=== Text to read ===
— START —

Here, I told the system that when defining :PKG-C, the name conflict between the two versions of fcn-a should be resolved by allowing that from :PKG-B to shadow the one from :PKG-A.  But why did I get an error when I tried to switch back to the CL-USER package?  By omitting COMMON-LISP from the :use list of :PKG-C, I found myself in an environment where the bare in-package symbol, without a package prefix, was not recognized.  This is what I meant earlier about symbols not being resolved recursively through the inheritance tree.  Even though both :PKG-A and :PKG-B inherit from COMMON-LISP, :PKG-C does not have automatic access to the symbols in COMMON-LISP when invoked without a package prefix.  If, instead, I had invoked (COMMON-LISP:in-package :CL-USER), it would have worked as expected.

OK, so that’s a rough look at packages, so what about intern?  This is where the separation from C++ symbol tables becomes obvious.  The intern function causes a symbol to be “known to” a package.  Nothing is said about what this symbol represents, it’s simply added to the list of recognized symbols for the package.  By itself, an interned symbol isn’t very interesting.  You typically want the symbol to allow you to look up something, like a variable, or a function.  So, an interned symbol has five associated fields.  Note that these are language features, not implementation details.

  1. The name of the symbol, as a string
  2. The package in which the symbol is interned
  3. The property list associated with the symbol
  4. The value the symbol should return, when queried
  5. The function the symbol should return, when queried

The name of the symbol is pretty obvious.  The package field indicates where the symbol is interned, so it allows the programmer to determine whether the symbol was defined in the current package or inherited from another.  The property list field allows key/value pairs to be strung onto a symbol.  The value and the function fields decide what the symbol represents in contexts where a value or a function are being requested.  The point to notice, however, is that the assignment of the last three fields is independent of the intern operation itself.  So, defining a function with defun has the effect of first intern-ing the symbol (if it is not yet interned) and then attaching a function definition to the function field of the symbol.  Similarly, defining a variable with setq first interns the symbol and then attaches a value to the value-field of the symbol.  This is why I mentioned earlier that the function and value namespaces are distinct in Lisp, unlike in C++.  A symbol can routinely be used in both function and value contexts, and the correct value will be retrieved.

— END —

=== Given data ===

— START —

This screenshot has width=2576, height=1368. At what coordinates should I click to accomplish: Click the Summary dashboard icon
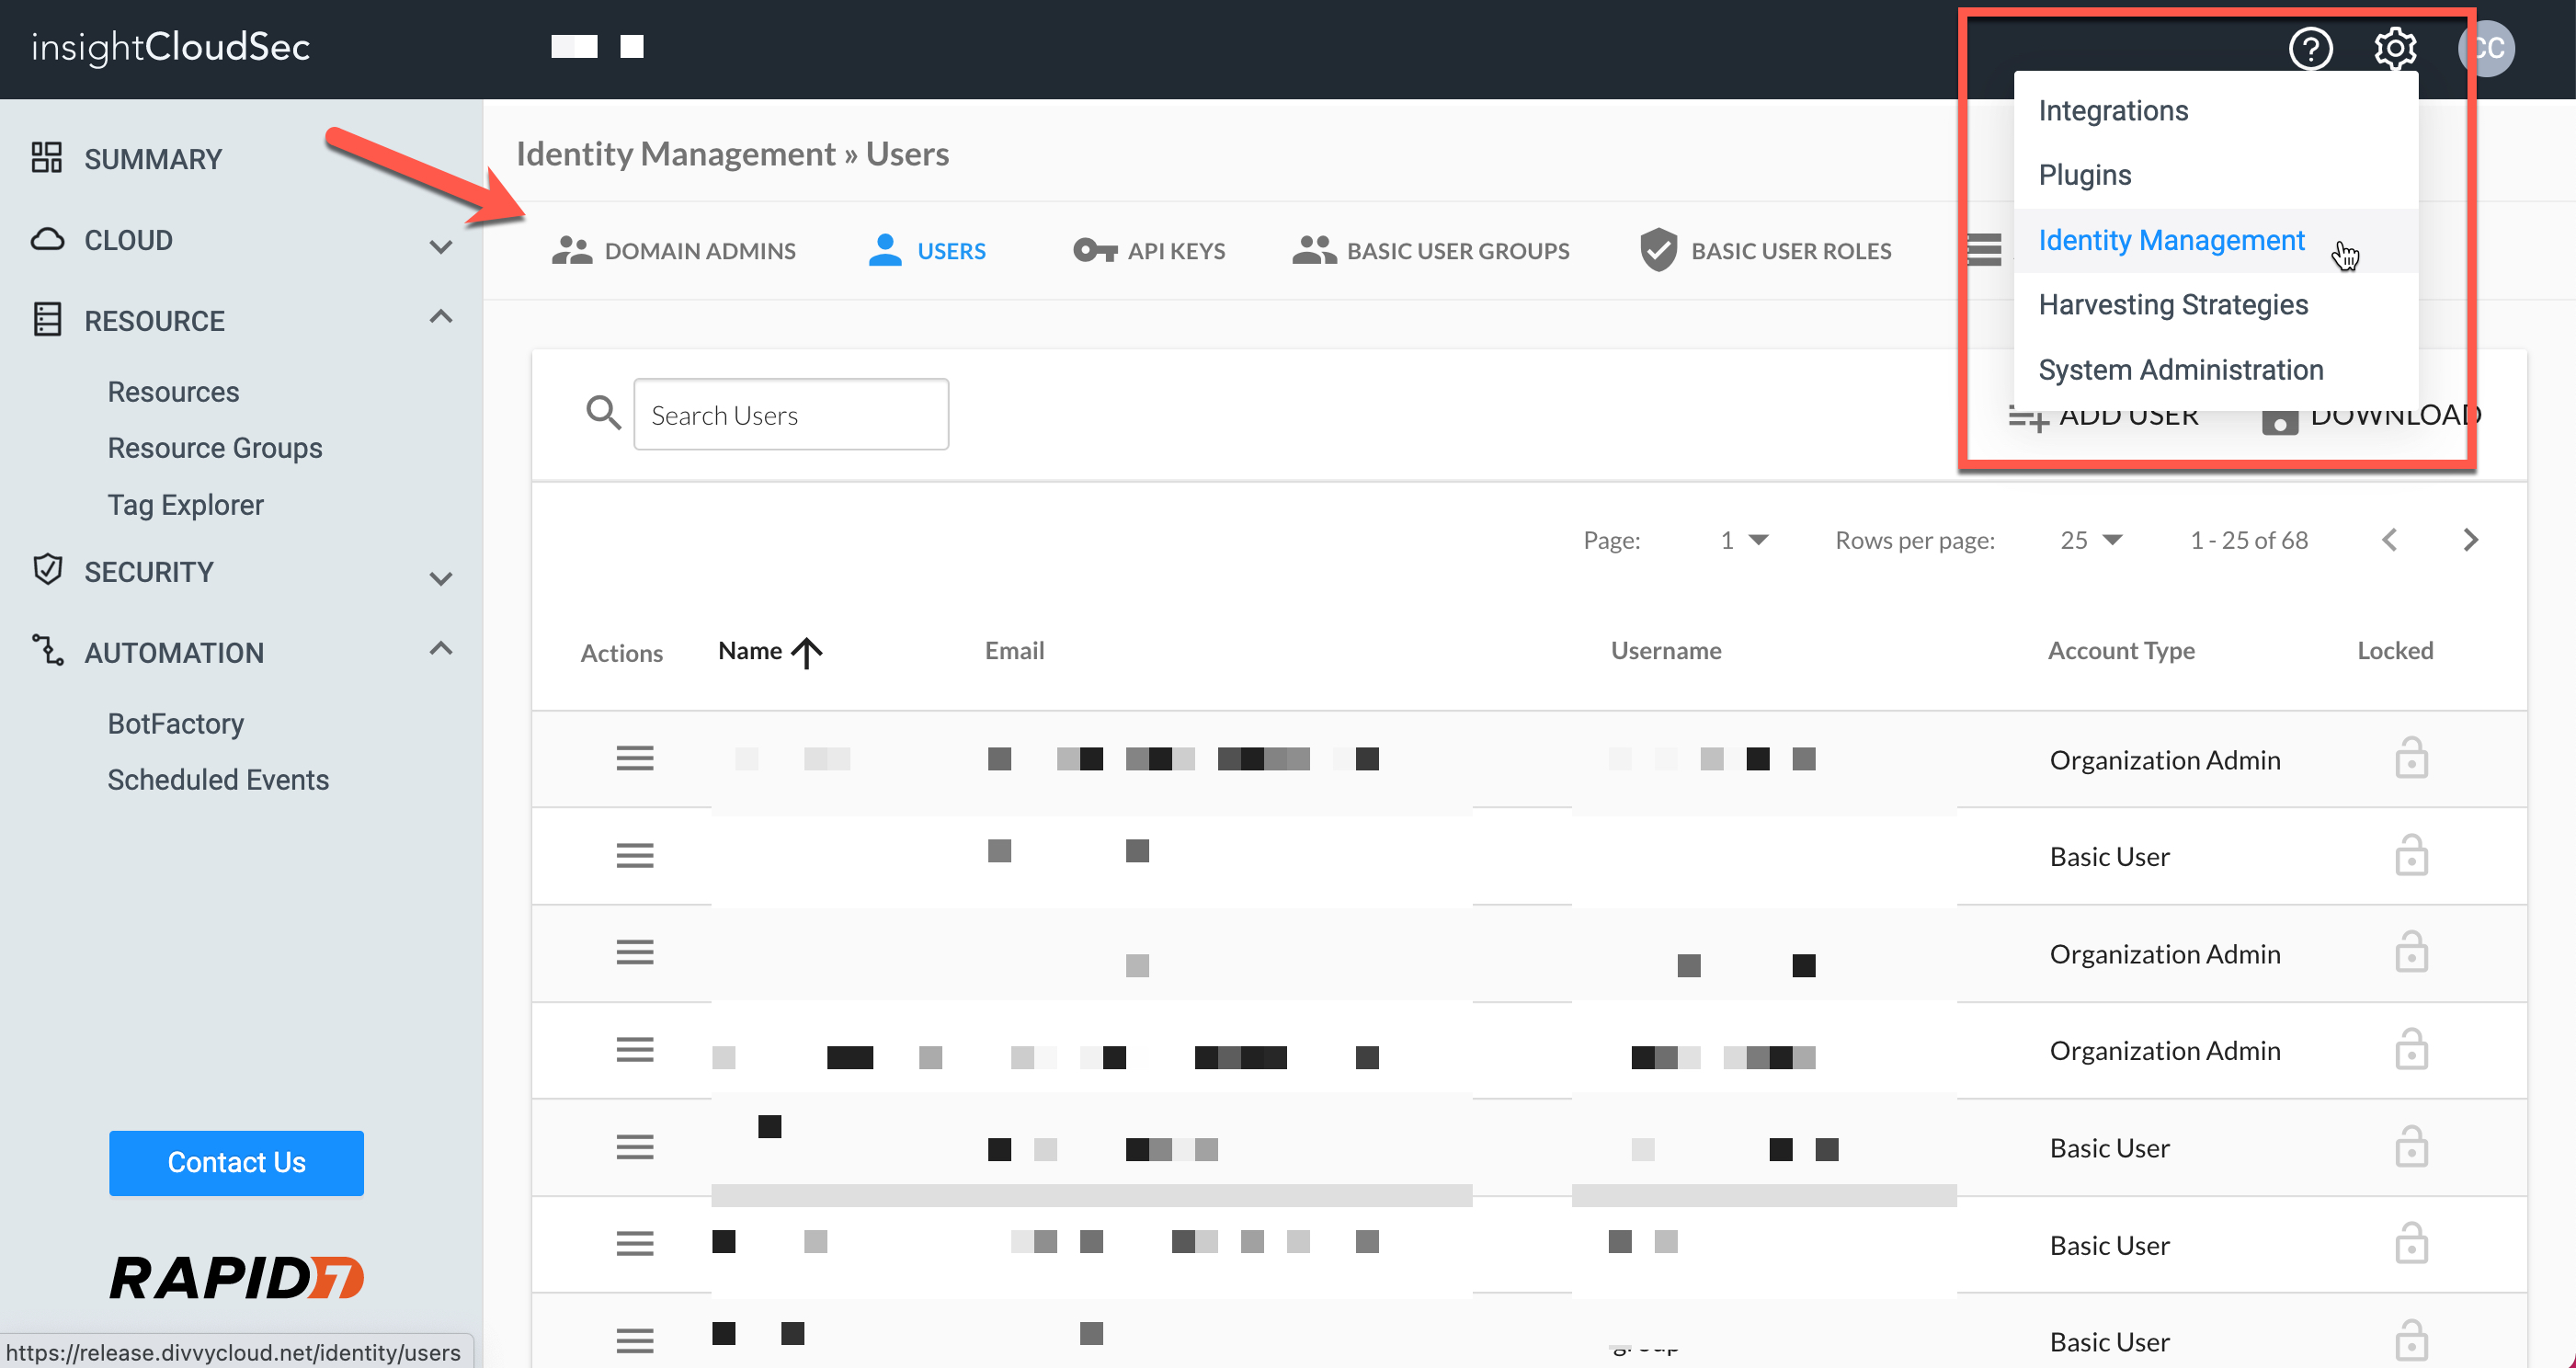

— END —

=== Task requirements ===
Using the text on Lisp packages and symbols, say whether each statement agrees with it, answering yes or no and quoting the deciding words: (a) An interned symbol has five associated fields. (b) With COMMON-LISP omitted from the :use list of :PKG-C, the bare in-package symbol was still recognized. (c) Defining a variable with setq interns the symbol before attaching a value to it.

=== Solution to this task ===
(a) Yes: "So, an interned symbol has five associated fields."
(b) No: "I found myself in an environment where the bare in-package symbol, without a package prefix, was not recognized."
(c) Yes: "defining a variable with setq first interns the symbol and then attaches a value to the value-field of the symbol."